THE EVOLUTION ACROSS AGES OF EFFICIENCY AND ECONOMY OF (ASSISTED) HUMAN LOCOMOTION AND EXERCISE
Keywords: human evolution, locomotion, optimisation, economy
AbstractHuman evolution and ingenuity both collaborated in providing biological/technological tools to move faster, despite of the same actuator, and to better adapt our locomotion to very different environments. While evolution resulted in a versatile musculo-skeletal system featuring optimization and energy-saving mechanisms to produce force and work more effectively, humans also invented passive tools, particularly in the last 4-5 millennia, allowing to moving faster and more economically on land, on/under water and in the air. Among the most featured examples: bone skating on ice, ancient cross-country skiing, bicycling, rowing.
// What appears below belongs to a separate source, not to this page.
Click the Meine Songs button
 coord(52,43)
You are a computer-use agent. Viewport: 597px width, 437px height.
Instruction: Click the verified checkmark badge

But also hand-held masses (Minetti & Ardigo, 2002) enhanced standing long jump and bows/crossbows made us throwing objects at longer distances (a hand-thrown arrow barely reach 25 m, while with a modern bow the distance exceeds 1.3 km). In the past few years we reviewed the historic evolution of passive tools devoted to enhance human locomotion (Minetti, 2004; Ardigo et al., 2005). Sometimes we built replicas of ancient tools (as in cycling - Minetti et al., 2001, cross-country skiing - Formenti et al., 2005 and ice skating - Formenti & Minetti, 2006), in other cases we used modern tools (as fins - Zamparo et al., 2002) in order to study, through biomechanical and metabolic experiments, the progressive adaptation of (the same) muscle to the different machines and environments. The focus of my presentation will be on how limitations of the musculo-skeletal system have been attenuated both inside (gear ratio, tendons) and outside (crank, gears, poles, skis, fins) the body. The relevance into the necessary mechanical work, the economy of transport and the related efficiency of motion/locomotion will be discussed.